[Development] QList for Qt 6

Lars Knoll lars.knoll at qt.io
Mon May 20 13:17:43 CEST 2019


Hi Marc,

> On 16 May 2019, at 15:05, Mutz, Marc via Development <development at qt-project.org> wrote:
> 
> Hi Lars,
> 
> On 2018-11-02 08:51, Lars Knoll wrote:
>> I believe I have a solution to get rid of QList without breaking SC in
>> any major way. See https://codereview.qt-project.org/#/c/242199/ and
>> the following changes.
> [...]
>> So to re-iterate: We will not break SC in major ways. The goal is to
>> make porting from Qt 5.x to 6 as easy as possible.
> 
> It's technically SC alright, but silently breaking the reference stability user code may rely on should be a complete no-no, considering how reluctant Qt has been since the Qt 3->4 port with disruptive changes. I welcome the openness to rethink the necessity of some of the plumbing infrastructure, but it appears that you have come out far on the other side on this one.

I don’t think so. At least not if we provide a fully compatible QList in e.g. a Qt5Support module/namespace, and allowing the app to use it with a simple switch.
> 
> As I said a few years ago, QList in Qt 5 should have a warning if it keeps reference stability (iow: if it's not already behaviour- if not structure-compatible with QVector), indicting very strongly that by Qt 6, this use-case will be gone. Then port all of Qt's own code away from QList, either to QVector, or, say, std::vector<std::unique_ptr>, like in QToolBox (https://codereview.qt-project.org/261943), which is a case where a user that actually relies on the implicit reference-stability guarantee of current QList, then deprecate QList.

This is our job now for 5.14/5.15. Make sure we add warnings for all use cases we don’t want to support in Qt 6 anymore. The problem with stability of those references is that it’s unfortunately rather hard to have them detected by the compiler.

Having said that, this is the only major source breakage, and it’s a relatively uncommon one. In addition, a build with address sanitiser enabled should quickly find those, so I don’t think it’s something we need to keep by default until everybody manually changed all their code to use QVector.

> 
> Back then I suggested to rename QList to QArrayList and have QList be a deprecated template alias for _either_ QArrayList or QVector, depending on whether Q5List would keep references stable or not.

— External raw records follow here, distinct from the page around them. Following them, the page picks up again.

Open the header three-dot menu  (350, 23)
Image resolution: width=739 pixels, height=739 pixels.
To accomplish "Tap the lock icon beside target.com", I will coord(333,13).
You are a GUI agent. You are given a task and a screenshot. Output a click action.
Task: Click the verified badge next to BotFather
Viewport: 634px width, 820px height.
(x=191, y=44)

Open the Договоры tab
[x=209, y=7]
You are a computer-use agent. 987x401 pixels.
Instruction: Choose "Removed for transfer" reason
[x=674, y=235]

That would be more source compatible. But I would really not want to continue to return and take QLists in our public APIs. And if we don’t do that Qt6 will basically incur a copy between (un-ported) user code and Qt code. The question is whether not having that overhead is more important than reference stability or not.
> 
> Please don't make QList an unconditional alias for QVector. You are silently breaking Qt code (cf. QToolBox) along with an unknown amount of Qt-user's code. Make the break non-silent.
> 
> I understand the desire to keep old code working that was written against Qt 5. But to me, the better solution would be to have the Qt 6 API explicitly return QVector and have implicit, but deprecated, conversions between QList and QVector. The priority should be to not break code. It should not be a priority to have unported code enjoy optimal speed. An actual copy on implicit QVector -> QList conversion is acceptable, IMO, since the solution for codebases targeting both Qt 5 and 6 is simple: use an auto variable.

Auto doesn’t always work. It works for return values, but it won’t work for objects the user creates and wants to pass into Qt API.

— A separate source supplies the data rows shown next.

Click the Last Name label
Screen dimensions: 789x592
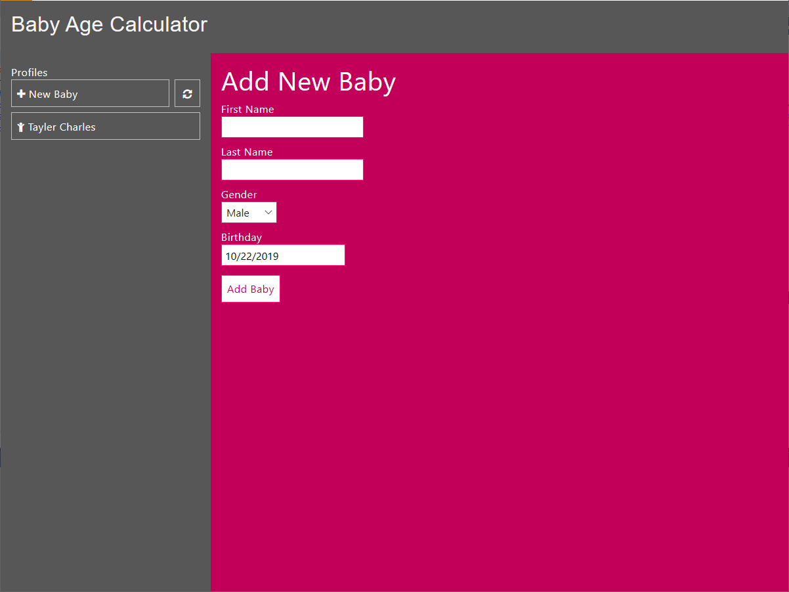coord(247,152)
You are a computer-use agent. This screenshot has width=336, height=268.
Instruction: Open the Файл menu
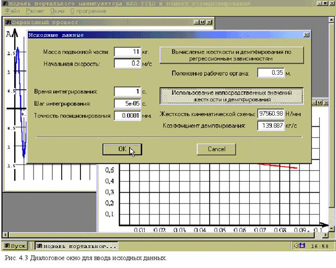pos(11,11)
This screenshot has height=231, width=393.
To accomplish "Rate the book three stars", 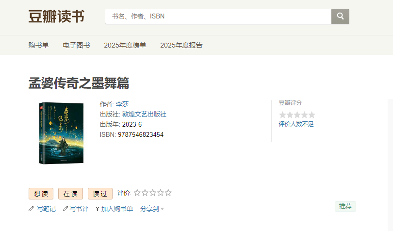I will pyautogui.click(x=153, y=193).
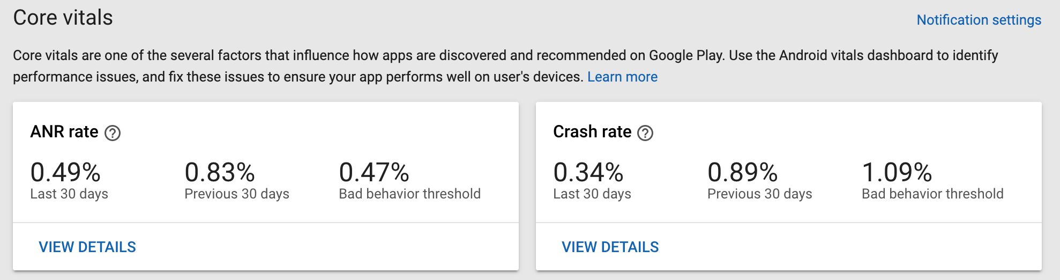The width and height of the screenshot is (1060, 280).
Task: Click Last 30 days label under ANR rate
Action: [x=69, y=194]
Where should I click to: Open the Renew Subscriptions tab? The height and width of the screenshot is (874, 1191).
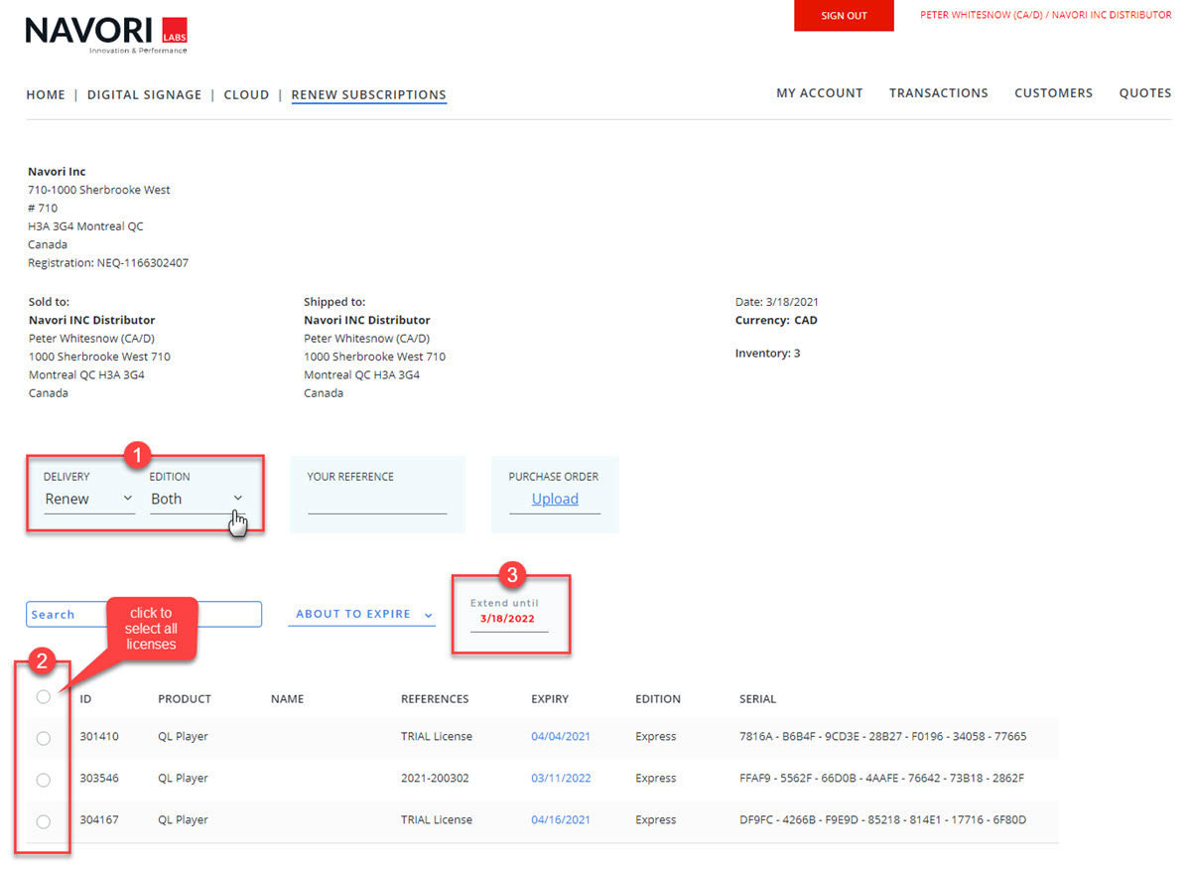[x=368, y=95]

Another option (outlined above) could be a compile switch between your idea (fully SC, but performance penalty) and mine (slightly SIC, but no performance penalty). Users could then choose which way they want to go.
> 
> Going forward, we should be looking into removing more and more owning containers from the interface and replace them with views. The standard is working on a solution for the stale reference problem, and by the time Qt 7 comes around, it will be hopefully widely available.

Let’s keep that discussion separate. But if we’re going on that tangent, we should at least finish the QStringView related work for Qt 6.